In reality I can only imagine Fremantle’s ED, a compilation of the external impression of the place from my younger years and all the time I spent in EDs in Melbourne more recently. The two combine to give what is probably an entirely unrealistic picture of the place . But I don’t really want to go inside just to check if the image in my mind is anything like the reality.

From Fremantle Primary, it's barely a stone's throw to the ED.

From Fremantle Primary, it’s barely a stone’s throw to the ED.

Tim Winton wrote an article in The Guardian not so long ago about hospitals and living in the shadow of them. He lived opposite the Alma Street mental health unit of Fremantle Hospital. For me place casts a longer, metaphorical shadow as I live several streets away, removed from some of the drama Winton experienced. He describes visitors to the hospital as operating ‘in an unrelievedly histrionic register’, providing for constant entertainment on the surrounding streets.

Winton writes of people around the hospital bearing ‘their own narratives so openly’ – body language ‘heightened’, discretion gone. For me, living further away, the hospital is more occasional in its drama: secrets and people spill out onto the street with all the untidiness of a fracture, or of a split bag spilling grain onto the ground – but it is irregular and random. Sometimes, walking past, Fremantle Hospital is just a big building and all is quiet.

Living a little further away from the hospital itself, it is not the patients – current, past or future – that I see regularly, but rather the health professionals. They are everywhere: parking their cars in the primary school during the holidays, squeezing them onto the sandy front verges of nice people like us who don’t have respectable lawns. They pack their cars tightly onto the vacant block up the hill from the school and are endlessly creative in finding ways to park for eight or ten hours for free.

12 daysOr they are walking through the park on their way to work at 7am (sometimes they are running, if it’s gone 7 already); they are riding by on all manner of bikes in their blue scrubs and their sensible shoes. They are female and male, young and occasionally old.

In the mornings, they seem organised and focused. The ones on foot almost always have coffee. But I don’t see them in the evenings; our schedules must be out. I often wonder how these same people might look at the end of their day in the big hospital building. How do they feel? And how will they feel when the hospital they work at is out in the suburbs by the freeway instead of right here in the middle of Fremantle?

For Winton, this hospital’s location is defining:

Our hospital was not the modern, discrete, Australian campus set in awesome suburban isolation like a hyper-mall, surrounded by a vast moat of car parking. This was the inner city, a neighbourhood of narrow streets and workers’ cottages, and the hospital had long outgrown its original footprint. The old Victorian building was buried amid hulking brutalist slabs. They didn’t just tower over the surrounding streets; they seemed to project outward.

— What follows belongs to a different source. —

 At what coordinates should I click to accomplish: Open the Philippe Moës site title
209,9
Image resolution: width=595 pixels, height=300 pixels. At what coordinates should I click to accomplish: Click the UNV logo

It is the metaphorical shadow of the place that projects the physical shadow far beyond. This image of Winton’s stuck with me most of all:

I often looked up at that dreary tower as the sun lit up its windows and thought of others staring out in hope and regret as the rest of us went about our day, oblivious. All that yearning spilling down amid the treetops and roof ridges, a shadow I’d never properly considered before.

In less than two weeks that shadow will begin to fade. There will be no ED or facilities for children. Emergency mental health services will go too. Parts of the hospital’s specialist functions will remain, including aged care and non-emergency surgical procedures. The rest of it is headed for the new Fiona Stanley hospital, in the suburbs by the freeway.

Does this mean the yearning will cease to spill down across our roof tops? Perhaps, and perhaps too we will no longer be reminded on a daily basis of the fragility of life. It is hard not to think of it, in the shadow of Fremantle hospital.

Place, time and writing

I’m back in Fremantle – not just as a visitor, but back here to live. It’s been five years since I last ‘lived’ in this town, though my time here five years ago was an interlude between travels. By other measures, it’s been over six.

Am I home? I’m not sure, and I’m tired of thinking about it. My sense of place has been disrupted in the last two years: the way I think about all the places that could be home – Ensay, Melbourne and Fremantle – has changed.

Fremantle is familiar; the house is homely; there are people that I care about here. But I am not sure any longer which feelings of ‘home’ matter. Is it having a roof over your head in a building that you call home? Is it the people, the landscape, the community or the work that you do? Is it a confluence of all these?

I am not ‘out in the world’ at the moment, and I know that doesn’t help. Instead I have six weeks ahead with few commitments; with the freedom to do as I choose, within the confines of finance and geography.

Although this is a luxury, it is also a little terrifying. The main ambition in this time is clear: to write.

It is terrifying because if I cannot write or if I do not write, then there are no excuses. Unpacking doesn’t take six weeks. The house is cold but not that cold. The distractions are few. And most of all, I don’t have to spend eight hours a day at a computer working on things that are not my own projects. Yes, put like that, this time is a luxury.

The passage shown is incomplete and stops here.